Private planes are also being allowed to take to the skies but in view of the tight security environment in Washington and New York, there is a 48-km ban around the cities. All major airlines who had shut down operations from Tuesday are finding it difficult to get moving given that all of them have to comply with new and highly tightened security procedures.

Major international airlines have started flying empty planes into the U.S. to take back the thousands who have been stranded across the country in the last several days. And travel agents are convinced that it is going to be many more days before things get back on track.

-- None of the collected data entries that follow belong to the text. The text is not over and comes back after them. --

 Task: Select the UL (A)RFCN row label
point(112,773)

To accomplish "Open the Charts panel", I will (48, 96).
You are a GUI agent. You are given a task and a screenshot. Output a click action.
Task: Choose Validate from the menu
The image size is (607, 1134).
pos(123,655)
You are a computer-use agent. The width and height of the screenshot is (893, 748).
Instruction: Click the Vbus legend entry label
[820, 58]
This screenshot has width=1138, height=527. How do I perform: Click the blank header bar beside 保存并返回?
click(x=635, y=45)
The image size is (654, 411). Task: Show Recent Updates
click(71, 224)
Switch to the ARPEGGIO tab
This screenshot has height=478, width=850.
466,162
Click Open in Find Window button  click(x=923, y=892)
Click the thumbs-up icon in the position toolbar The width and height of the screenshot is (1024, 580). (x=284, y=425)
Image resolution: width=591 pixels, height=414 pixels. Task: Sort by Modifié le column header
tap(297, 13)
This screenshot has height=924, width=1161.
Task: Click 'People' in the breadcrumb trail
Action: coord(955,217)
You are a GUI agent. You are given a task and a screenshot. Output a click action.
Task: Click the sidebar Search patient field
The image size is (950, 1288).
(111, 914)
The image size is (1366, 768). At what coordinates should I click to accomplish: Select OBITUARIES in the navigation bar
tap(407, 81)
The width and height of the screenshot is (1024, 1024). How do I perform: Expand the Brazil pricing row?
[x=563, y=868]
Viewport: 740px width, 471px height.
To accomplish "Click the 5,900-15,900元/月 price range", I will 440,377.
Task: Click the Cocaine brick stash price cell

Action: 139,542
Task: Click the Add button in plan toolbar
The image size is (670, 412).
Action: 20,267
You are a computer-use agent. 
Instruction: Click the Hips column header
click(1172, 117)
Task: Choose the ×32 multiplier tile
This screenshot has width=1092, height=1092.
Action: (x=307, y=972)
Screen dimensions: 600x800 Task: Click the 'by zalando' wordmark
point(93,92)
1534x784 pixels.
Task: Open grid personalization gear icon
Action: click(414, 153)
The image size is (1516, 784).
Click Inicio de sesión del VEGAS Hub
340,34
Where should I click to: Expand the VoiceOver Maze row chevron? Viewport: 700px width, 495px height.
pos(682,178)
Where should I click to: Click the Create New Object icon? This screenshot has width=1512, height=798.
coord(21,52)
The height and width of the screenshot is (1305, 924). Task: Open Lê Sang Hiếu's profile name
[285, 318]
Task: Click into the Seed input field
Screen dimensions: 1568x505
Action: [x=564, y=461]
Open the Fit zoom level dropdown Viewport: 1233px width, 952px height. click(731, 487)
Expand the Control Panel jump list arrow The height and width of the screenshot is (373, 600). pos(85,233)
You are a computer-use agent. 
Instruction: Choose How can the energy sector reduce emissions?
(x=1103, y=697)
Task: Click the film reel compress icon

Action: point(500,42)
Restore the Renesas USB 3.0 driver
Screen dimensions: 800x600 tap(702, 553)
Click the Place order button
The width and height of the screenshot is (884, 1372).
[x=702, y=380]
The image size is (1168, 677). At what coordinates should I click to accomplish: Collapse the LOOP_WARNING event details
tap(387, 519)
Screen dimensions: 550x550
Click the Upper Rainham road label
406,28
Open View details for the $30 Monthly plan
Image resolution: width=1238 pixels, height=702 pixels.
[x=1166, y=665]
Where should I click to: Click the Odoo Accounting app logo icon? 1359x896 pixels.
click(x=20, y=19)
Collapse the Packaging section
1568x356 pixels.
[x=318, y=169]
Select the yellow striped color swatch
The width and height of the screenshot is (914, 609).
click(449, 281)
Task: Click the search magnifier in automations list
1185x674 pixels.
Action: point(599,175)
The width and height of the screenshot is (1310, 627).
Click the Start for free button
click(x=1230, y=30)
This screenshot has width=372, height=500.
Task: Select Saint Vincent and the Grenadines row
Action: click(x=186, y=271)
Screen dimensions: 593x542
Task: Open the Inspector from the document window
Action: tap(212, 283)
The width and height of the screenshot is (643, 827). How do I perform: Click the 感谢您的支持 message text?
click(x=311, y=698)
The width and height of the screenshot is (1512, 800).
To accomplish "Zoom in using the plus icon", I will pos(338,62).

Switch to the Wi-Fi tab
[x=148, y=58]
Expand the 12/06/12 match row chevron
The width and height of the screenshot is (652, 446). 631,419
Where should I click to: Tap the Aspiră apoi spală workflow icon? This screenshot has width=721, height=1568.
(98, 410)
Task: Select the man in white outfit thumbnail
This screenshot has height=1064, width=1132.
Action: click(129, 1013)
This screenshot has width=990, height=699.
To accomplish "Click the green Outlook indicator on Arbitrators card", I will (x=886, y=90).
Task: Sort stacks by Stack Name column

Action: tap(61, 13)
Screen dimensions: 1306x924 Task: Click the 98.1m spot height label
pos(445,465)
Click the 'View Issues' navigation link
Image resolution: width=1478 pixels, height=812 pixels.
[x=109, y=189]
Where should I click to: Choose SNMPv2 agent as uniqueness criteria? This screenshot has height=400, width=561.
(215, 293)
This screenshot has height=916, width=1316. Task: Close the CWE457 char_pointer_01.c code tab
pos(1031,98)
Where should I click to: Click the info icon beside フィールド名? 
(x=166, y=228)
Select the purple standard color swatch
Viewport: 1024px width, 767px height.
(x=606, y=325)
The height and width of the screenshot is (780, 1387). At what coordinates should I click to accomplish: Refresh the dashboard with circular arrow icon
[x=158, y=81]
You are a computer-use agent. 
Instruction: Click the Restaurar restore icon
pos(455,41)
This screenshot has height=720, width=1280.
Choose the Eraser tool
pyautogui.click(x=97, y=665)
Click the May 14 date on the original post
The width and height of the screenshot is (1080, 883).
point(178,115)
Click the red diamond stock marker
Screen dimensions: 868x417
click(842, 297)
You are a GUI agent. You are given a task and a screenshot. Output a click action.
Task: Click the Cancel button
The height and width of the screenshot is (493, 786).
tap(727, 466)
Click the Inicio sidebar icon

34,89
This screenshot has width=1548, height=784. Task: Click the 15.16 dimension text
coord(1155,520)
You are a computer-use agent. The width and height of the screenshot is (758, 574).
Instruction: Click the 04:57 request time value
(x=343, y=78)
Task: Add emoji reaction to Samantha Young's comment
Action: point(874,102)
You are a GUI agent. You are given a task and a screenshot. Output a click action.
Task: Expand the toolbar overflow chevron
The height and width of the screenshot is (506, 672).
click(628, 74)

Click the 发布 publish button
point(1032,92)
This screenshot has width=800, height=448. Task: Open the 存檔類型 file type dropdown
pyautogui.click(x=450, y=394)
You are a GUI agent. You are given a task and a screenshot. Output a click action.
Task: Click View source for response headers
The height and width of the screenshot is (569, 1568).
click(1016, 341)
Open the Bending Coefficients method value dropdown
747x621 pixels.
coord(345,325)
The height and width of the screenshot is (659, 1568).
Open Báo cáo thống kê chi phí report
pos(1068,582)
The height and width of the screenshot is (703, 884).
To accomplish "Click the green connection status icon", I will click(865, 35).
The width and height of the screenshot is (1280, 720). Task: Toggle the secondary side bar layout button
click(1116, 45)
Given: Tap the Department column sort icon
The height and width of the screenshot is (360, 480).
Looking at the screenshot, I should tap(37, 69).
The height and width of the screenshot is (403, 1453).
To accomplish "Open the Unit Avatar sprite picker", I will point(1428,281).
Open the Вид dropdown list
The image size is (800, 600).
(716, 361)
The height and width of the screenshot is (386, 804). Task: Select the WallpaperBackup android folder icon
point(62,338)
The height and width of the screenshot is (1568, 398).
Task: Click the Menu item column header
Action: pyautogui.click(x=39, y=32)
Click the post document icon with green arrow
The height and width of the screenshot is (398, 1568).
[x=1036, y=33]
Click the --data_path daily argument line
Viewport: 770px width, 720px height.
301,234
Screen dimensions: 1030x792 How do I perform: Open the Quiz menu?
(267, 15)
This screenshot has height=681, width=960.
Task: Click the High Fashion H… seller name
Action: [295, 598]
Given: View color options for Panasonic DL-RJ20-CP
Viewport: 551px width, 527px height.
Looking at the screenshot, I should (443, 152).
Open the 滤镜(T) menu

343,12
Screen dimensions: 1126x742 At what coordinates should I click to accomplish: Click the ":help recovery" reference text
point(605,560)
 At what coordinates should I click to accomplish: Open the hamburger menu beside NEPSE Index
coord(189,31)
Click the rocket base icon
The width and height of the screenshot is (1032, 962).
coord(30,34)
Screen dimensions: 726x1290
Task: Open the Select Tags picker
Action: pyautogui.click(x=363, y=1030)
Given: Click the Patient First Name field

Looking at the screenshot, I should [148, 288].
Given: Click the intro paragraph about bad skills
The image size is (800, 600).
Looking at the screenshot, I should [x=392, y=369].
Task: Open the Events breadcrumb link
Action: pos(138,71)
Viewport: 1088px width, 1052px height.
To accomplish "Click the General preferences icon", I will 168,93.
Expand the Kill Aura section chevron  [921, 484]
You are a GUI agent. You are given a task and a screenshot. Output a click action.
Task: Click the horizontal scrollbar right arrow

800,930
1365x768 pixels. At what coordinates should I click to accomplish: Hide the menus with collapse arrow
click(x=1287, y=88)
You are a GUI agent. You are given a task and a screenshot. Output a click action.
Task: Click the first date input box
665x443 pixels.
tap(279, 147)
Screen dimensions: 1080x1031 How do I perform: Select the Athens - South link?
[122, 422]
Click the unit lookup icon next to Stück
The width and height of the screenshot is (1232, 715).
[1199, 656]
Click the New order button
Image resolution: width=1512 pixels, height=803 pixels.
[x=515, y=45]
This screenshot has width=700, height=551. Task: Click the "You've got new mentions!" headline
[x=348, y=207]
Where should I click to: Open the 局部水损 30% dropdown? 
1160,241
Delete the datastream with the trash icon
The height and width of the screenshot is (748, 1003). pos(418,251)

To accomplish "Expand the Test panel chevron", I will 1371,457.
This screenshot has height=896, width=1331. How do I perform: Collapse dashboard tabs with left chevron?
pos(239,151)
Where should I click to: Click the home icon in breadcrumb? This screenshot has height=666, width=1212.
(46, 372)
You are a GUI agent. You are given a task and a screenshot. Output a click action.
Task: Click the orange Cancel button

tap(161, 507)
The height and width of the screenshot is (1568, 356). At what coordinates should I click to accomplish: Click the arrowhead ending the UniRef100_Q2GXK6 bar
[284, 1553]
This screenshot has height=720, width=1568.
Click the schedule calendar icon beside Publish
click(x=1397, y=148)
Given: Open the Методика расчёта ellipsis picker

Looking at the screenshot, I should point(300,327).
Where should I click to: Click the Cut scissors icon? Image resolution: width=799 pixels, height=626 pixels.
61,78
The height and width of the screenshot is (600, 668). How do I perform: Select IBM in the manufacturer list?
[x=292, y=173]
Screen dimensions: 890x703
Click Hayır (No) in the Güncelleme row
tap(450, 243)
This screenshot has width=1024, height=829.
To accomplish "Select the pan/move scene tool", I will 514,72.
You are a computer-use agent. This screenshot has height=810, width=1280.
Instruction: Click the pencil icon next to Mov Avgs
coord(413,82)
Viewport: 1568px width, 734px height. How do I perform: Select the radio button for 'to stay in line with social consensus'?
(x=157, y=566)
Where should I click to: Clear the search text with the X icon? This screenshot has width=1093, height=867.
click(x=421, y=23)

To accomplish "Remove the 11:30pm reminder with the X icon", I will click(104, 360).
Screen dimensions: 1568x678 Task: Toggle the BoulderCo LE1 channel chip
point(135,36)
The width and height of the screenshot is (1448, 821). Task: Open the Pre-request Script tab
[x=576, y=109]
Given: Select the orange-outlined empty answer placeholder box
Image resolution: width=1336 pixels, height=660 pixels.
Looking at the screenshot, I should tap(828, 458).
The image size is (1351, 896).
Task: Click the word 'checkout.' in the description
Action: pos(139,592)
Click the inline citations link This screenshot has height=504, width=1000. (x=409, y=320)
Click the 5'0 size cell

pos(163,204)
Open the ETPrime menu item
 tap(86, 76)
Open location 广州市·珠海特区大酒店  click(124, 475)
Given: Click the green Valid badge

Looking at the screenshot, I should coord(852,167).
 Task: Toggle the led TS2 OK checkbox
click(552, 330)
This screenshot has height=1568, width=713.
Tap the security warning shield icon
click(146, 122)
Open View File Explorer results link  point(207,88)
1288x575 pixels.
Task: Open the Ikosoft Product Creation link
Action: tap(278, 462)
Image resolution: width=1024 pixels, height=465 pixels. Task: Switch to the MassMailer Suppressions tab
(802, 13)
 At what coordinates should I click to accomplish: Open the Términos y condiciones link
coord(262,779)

If air travel is going to involve more time, there is simply no way out of the situation. Those days when domestic travellers showed up at the departure gate just five or 10 minutes before a flight with an ``e-ticket'', or electronic ticket, are gone.

Now every travelling passenger must show up at the counters; there is no curb side checking facility and there are very elaborate security screening mechanisms. The advice to domestic passengers is to show up at least two hours before their flight to give room for the new conditions in place.

If the four hijackings of Tuesday leading to a day of terror had stunned authorities and the intelligence agencies, experts and those knowledgeable on terrorism are saying that the U.S. must brace itself for attacks elsewhere and perhaps of a different kind.

In fact, law makers who have been routinely briefed in the last several days by the Central Intelligence Agency have said that the agency would not rule out further attacks and has said that there would to be caution ``for a considerable period of time''. And given what has taken place this week, there is also the concern if terrorists could be looking at the next steps by way of using more deadlier tactics like in the use of chemical and nuclear weapons.

There is no doubt of a new and higher level of security in the nation's capital. On Saturday, the expectation is that the President, Mr. George W. Bush, will be meeting with his National Security team at Camp David where the Vice-President, Mr. Dick Cheney, is already staying.

What is being made known is that the travel plans and movement of the President is going to be even more tightly guarded. The President's movements are in the control of the Secret Service and Mr. Bush has given every indication that he is going to abide by what this protective agency comes up with.